#### Reading passage ####

Note that with MAP_NORESRVE, most setups we care about will allow 
mapping as much as you want, but on access OOM will fire.

So one could require that /proc/sys/vm/overcommit_memory is setup 
properly and use MAP_NORESRVE.

Reading from anonymous memory will populate the shared zeropage. To 
mitigate OOM from "too many page tables", one could simply unmap the 
pieces as they are verified (or MAP_FIXED over them, to free page tables).
Thomas Weißschuh Jan. 8, 2025, 4:13 p.m. UTC | #4
On Wed, Jan 08, 2025 at 02:36:57PM +0100, David Hildenbrand wrote:
> On 08.01.25 09:05, Thomas Weißschuh wrote:
> > On Wed, Jan 08, 2025 at 11:46:19AM +0530, Dev Jain wrote:
> > > 
> > > On 07/01/25 8:44 pm, Thomas Weißschuh wrote:
> > > > If not enough physical memory is available the kernel may fail mmap();
> > > > see __vm_enough_memory() and vm_commit_limit().
> > > > In that case the logic in validate_complete_va_space() does not make
> > > > sense and will even incorrectly fail.
> > > > Instead skip the test if no mmap() succeeded.
> > > > 
> > > > Fixes: 010409649885 ("selftests/mm: confirm VA exhaustion without reliance on correctness of mmap()")
> > > > Cc: stable@vger.kernel.org
> 
> CC stable on tests is ... odd.

I thought it was fairly common, but it isn't.
Will drop it.

> > > > Signed-off-by: Thomas Weißschuh <thomas.weissschuh@linutronix.de>
> > > > 
> > > > ---
> > > > The logic in __vm_enough_memory() seems weird.
> > > > It describes itself as "Check that a process has enough memory to
> > > > allocate a new virtual mapping", however it never checks the current
> > > > memory usage of the process.

#### Given data ####

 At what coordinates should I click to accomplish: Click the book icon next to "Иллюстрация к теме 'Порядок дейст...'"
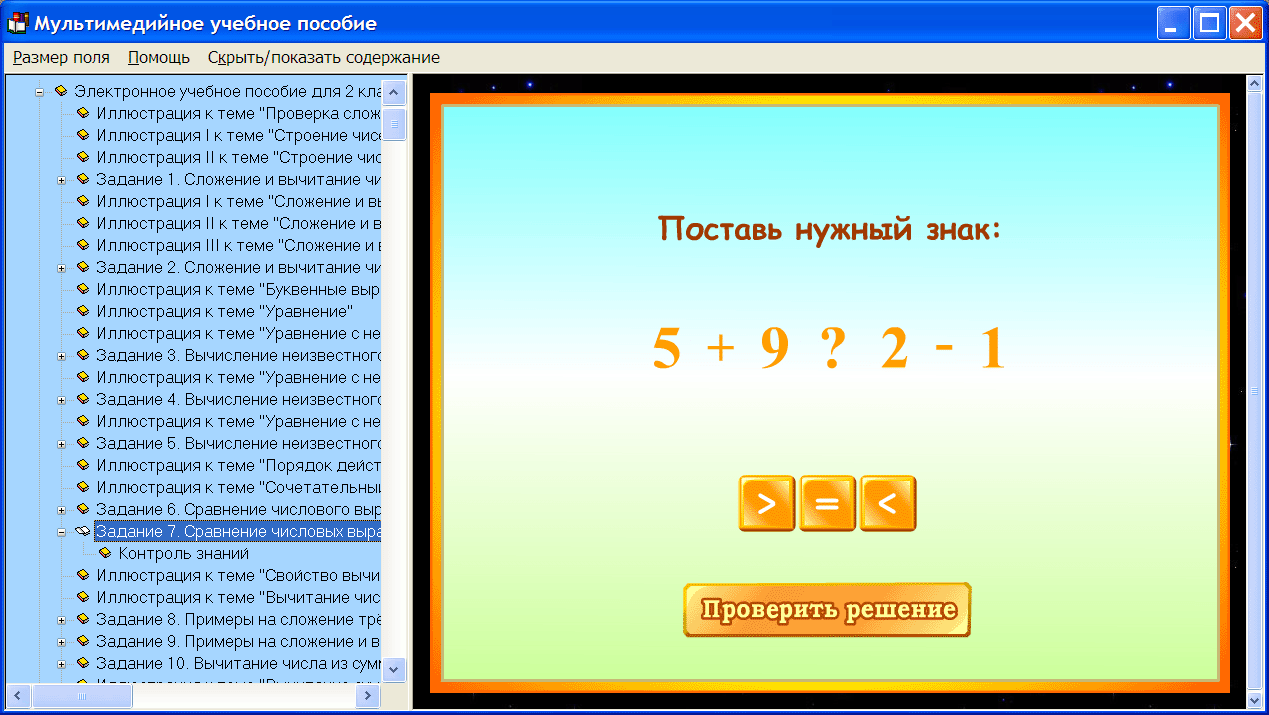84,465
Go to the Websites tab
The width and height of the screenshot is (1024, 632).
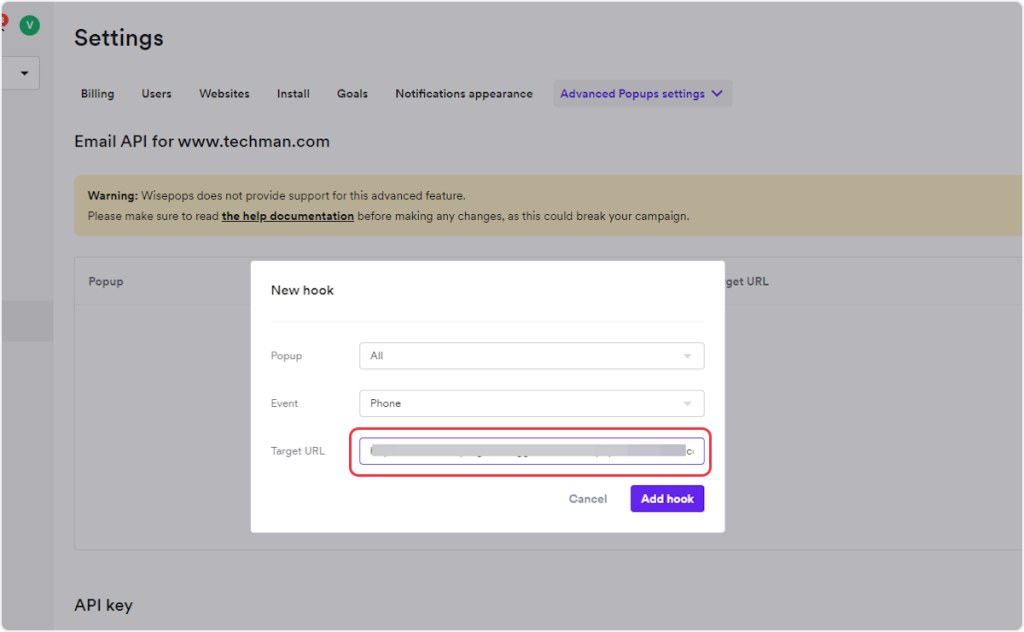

####

__Exercise__.
Duplicate the stretch from "Note that with" through "free page tables)." in the mmap thread above, without changing a word.

__Exercise solution__.
Note that with MAP_NORESRVE, most setups we care about will allow 
mapping as much as you want, but on access OOM will fire.

So one could require that /proc/sys/vm/overcommit_memory is setup 
properly and use MAP_NORESRVE.

Reading from anonymous memory will populate the shared zeropage. To 
mitigate OOM from "too many page tables", one could simply unmap the 
pieces as they are verified (or MAP_FIXED over them, to free page tables).